Rolnik z powołania:-)

3,115

Odp: Ręcę opadają.

Fujitsu97 napisał/a:

U mnie pare lat temu jak zjawil sie nowy przybysz i przez pomylke  zaoral mi prawie 5 ha scierni  to przyszedl za pare dni ale z wodeczka na przeprosiny

Ja też bym tak chciał :wow:

3,116 Ostatnio edytowany przez Massey (2017-05-15 12:16:02)

Odp: Ręcę opadają.

Ktoś tu wspomniał o myśliwych,. Ostatnio wyprosiłem ich z mojej łąki to jeszcze wielce oburzeni byli ,że opłacili okręg i mogą chodzić. Strzelają nie przepisowo (nawet nie było stu metrów od mojego gospodarstwa i domu) po drugie jak gdzieś dalej się przemieszczają lub zabierają swój łup to wjeżdżają tymi uazami na łąki i jeżdżą jak po jakimś poligonie! nie wspomnę ,że zjeżdżonej trawy rotacyjną nie wykoszę i mam straty , i utrudniony zbiór tego co zostało. strzelać to strzelają ale zimą dokarmić to już nie ma kto. Sarnom zimą wynosiłem siano na pole bo z głodu wygrzebywały z pod śniegu zmarznięty poplon. Może u was jest inaczej ale tutaj myśliwi to dzicz.

3,117

Odp: Ręcę opadają.

Massey napisał/a:

Ktoś tu wspomniał o myśliwych,. Ostatnio wyprosiłem ich z mojej łąki to jeszcze wielce oburzeni byli ,że opłacili okręg i mogą chodzić. Strzelają nie przepisowo (nawet nie było stu metrów od mojego gospodarstwa i domu) po drugie jak gdzieś dalej się przemieszczają lub zabierają swój łup to wjeżdżają tymi uazami na łąki i jeżdżą jak po jakimś poligonie! nie wspomnę ,że zjeżdżonej trawy rotacyjną nie wykoszę i mam straty , i utrudniony zbiór tego co zostało. strzelać to strzelają ale zimą dokarmić to już nie ma kto. Sarnom zimą wynosiłem siano na pole bo z głodu wygrzebywały z pod śniegu zmarznięty poplon. Może u was jest inaczej ale tutaj myśliwi to dzicz.

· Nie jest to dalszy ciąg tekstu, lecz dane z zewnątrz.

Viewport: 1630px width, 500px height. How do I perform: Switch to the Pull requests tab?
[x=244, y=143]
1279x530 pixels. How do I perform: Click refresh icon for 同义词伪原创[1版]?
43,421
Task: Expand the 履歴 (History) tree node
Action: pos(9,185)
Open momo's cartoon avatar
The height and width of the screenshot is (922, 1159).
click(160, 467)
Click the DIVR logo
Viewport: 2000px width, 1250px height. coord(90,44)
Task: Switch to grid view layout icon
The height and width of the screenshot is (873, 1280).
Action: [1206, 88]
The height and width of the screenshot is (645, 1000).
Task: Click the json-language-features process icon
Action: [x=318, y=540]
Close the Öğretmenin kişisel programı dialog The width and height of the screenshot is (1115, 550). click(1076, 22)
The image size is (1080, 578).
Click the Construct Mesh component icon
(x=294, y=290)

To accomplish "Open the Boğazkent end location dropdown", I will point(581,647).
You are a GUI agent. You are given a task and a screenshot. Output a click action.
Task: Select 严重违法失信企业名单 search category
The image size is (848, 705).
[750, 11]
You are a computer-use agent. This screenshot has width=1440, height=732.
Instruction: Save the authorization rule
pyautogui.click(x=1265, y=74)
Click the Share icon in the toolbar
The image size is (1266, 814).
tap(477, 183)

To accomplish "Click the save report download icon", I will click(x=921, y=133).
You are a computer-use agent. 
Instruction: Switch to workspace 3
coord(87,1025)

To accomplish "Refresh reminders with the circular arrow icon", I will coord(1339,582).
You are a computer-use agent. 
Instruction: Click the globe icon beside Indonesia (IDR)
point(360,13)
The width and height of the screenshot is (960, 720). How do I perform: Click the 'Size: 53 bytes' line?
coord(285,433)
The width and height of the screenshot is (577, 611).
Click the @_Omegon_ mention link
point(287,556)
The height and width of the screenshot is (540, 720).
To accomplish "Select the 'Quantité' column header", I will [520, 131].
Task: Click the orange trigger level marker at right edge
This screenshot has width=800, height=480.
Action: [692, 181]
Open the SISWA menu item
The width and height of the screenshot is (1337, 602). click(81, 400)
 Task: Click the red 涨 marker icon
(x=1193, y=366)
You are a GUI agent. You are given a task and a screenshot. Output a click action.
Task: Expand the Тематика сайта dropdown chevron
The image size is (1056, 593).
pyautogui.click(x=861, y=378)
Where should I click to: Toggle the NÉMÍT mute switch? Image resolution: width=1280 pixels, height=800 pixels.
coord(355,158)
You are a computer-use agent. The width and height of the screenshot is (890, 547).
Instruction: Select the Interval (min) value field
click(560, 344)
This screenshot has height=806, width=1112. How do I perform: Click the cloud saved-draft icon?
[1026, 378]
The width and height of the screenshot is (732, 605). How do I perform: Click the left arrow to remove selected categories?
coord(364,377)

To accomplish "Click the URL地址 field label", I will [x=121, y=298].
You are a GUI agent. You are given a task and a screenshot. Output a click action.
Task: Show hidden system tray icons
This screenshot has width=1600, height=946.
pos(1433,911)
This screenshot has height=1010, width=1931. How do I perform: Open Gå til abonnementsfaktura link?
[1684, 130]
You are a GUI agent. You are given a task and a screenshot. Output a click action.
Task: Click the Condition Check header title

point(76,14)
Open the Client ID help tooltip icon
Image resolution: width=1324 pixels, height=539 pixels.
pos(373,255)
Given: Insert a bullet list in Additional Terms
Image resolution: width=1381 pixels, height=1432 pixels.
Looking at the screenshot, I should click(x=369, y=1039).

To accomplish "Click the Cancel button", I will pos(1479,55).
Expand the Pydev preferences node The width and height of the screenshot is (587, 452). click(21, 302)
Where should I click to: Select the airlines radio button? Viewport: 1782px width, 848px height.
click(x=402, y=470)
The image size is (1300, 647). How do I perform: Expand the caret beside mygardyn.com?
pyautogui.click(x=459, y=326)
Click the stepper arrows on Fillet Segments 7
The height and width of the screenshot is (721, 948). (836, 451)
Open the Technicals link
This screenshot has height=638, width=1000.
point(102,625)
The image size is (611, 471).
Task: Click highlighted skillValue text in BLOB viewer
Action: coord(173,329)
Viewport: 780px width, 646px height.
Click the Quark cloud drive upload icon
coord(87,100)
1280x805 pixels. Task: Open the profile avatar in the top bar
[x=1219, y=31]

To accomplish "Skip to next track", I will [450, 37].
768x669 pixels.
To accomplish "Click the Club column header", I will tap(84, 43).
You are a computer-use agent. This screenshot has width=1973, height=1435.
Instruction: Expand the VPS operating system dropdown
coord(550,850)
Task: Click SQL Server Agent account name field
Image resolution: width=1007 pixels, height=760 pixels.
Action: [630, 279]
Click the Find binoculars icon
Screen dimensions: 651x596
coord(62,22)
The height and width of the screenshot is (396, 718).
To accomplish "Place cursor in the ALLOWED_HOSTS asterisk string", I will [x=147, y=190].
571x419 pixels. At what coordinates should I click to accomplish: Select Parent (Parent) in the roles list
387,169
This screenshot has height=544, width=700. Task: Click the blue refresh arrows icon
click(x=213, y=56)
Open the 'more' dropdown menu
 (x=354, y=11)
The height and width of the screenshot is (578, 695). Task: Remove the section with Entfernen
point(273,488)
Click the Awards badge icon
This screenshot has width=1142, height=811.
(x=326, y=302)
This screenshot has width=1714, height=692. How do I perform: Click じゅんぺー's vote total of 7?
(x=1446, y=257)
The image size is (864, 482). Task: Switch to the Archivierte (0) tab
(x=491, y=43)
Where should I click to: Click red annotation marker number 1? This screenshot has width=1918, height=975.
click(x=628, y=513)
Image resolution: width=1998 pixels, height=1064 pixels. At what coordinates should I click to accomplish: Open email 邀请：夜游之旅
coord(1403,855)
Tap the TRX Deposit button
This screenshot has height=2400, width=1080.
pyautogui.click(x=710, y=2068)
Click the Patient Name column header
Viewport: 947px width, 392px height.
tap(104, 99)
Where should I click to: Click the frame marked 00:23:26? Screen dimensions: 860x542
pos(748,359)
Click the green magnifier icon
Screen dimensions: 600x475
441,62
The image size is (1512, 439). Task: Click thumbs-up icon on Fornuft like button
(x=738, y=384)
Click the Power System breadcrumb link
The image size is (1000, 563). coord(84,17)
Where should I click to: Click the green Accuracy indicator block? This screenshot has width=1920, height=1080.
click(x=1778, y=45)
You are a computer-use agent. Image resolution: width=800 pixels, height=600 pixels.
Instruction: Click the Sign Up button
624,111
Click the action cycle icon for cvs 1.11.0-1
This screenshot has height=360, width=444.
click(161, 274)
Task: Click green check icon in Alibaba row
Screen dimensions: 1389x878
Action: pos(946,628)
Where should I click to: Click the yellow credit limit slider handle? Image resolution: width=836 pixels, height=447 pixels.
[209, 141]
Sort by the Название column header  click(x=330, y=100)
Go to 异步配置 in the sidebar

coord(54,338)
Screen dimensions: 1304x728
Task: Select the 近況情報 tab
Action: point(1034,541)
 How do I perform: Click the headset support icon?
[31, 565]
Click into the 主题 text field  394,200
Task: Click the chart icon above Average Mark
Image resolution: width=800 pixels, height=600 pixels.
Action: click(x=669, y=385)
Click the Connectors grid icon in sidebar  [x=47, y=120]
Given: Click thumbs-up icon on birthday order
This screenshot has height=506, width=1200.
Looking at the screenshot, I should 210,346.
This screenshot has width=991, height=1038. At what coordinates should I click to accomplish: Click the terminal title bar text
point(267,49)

daj ich dla mnie !!!! to ich poukładam ... a za jeżdzenie po polach to tak samo szacują straty jak za dzika ... trza być twardym !!!

Leszek   dla kolegów'

3,118

Odp: Ręcę opadają.

Jak się ma miękkie serce .......................

3,119 Ostatnio edytowany przez Stachu (2017-05-15 16:20:15)

Odp: Ręcę opadają.

Trochę was czasem nie rozumie. Jak zwierzyna robi wam szkody to płacz i zgrzyt zębów, podobnie jak u mnie. Jak myśliwy walnie na waszym polu futro nie dobrze, jak przejdzie przez pole jeszcze gorzej. Wiem, że szkody robią ale coś za coś. Nie chcesz zwierzaków masz myśliwych. Nie chcesz myśliwych masz zwierzaki. Muszą jakoś polować.  Ja należę pod OHZ  I nie mam żadnych myśliwych. To jest tragedia! U mnie zmorą są wędkarze.

3,120

Odp: Ręcę opadają.

u nas na OHZ wszystkie pola grodzone i pod pastuchami .  i są myśliwi !! z nadleśnictw . i też sie boją jak mają kogo.